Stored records
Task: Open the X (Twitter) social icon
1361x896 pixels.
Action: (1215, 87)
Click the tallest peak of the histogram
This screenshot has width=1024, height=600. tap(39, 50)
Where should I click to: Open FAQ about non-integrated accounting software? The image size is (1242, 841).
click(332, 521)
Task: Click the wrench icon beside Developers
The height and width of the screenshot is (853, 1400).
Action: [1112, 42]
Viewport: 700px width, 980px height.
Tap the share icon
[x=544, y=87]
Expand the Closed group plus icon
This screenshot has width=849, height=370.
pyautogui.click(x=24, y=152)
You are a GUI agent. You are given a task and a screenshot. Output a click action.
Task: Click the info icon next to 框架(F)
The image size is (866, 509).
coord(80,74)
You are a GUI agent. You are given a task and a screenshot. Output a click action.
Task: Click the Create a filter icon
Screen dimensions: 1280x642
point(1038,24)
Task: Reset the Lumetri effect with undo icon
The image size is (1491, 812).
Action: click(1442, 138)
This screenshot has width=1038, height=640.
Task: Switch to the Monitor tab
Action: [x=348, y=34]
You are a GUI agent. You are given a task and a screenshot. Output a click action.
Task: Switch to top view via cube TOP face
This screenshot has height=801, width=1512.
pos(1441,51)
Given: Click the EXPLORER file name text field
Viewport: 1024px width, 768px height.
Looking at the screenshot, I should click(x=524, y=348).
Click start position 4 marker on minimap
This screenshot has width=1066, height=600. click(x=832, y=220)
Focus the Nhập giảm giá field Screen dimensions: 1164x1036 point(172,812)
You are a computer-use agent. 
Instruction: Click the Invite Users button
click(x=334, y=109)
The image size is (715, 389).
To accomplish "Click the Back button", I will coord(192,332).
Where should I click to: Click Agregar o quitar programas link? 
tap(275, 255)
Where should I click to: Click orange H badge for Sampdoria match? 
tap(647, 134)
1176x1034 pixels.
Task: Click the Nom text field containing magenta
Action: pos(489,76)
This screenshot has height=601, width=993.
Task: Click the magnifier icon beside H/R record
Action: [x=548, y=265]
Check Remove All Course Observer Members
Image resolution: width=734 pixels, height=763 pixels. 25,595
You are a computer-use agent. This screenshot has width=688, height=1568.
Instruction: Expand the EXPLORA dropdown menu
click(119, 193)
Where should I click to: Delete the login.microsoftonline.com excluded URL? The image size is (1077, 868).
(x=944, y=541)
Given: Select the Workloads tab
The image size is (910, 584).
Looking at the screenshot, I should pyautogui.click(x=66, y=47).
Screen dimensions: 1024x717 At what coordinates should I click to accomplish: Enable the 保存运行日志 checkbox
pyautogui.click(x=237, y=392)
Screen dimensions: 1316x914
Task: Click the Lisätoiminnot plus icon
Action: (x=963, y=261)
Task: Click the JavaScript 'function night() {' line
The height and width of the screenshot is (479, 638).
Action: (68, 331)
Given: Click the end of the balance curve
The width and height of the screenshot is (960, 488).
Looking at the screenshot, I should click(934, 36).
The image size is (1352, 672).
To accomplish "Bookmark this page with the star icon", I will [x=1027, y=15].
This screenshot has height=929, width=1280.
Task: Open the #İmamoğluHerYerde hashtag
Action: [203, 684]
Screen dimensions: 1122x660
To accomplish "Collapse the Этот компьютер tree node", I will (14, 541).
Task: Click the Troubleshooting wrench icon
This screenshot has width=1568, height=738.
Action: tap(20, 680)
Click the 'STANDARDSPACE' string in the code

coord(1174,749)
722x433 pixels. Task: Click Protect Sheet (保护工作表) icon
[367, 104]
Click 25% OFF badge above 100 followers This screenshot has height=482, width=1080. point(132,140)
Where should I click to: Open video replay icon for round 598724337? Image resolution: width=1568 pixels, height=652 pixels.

◆ PROBLEM TO WORK ON
Copy out every line of the data where the word "computer" occurs.

◆ RESULT BELOW
You are a computer-use agent. 
You are a computer-use agent. This screenshot has width=688, height=1568.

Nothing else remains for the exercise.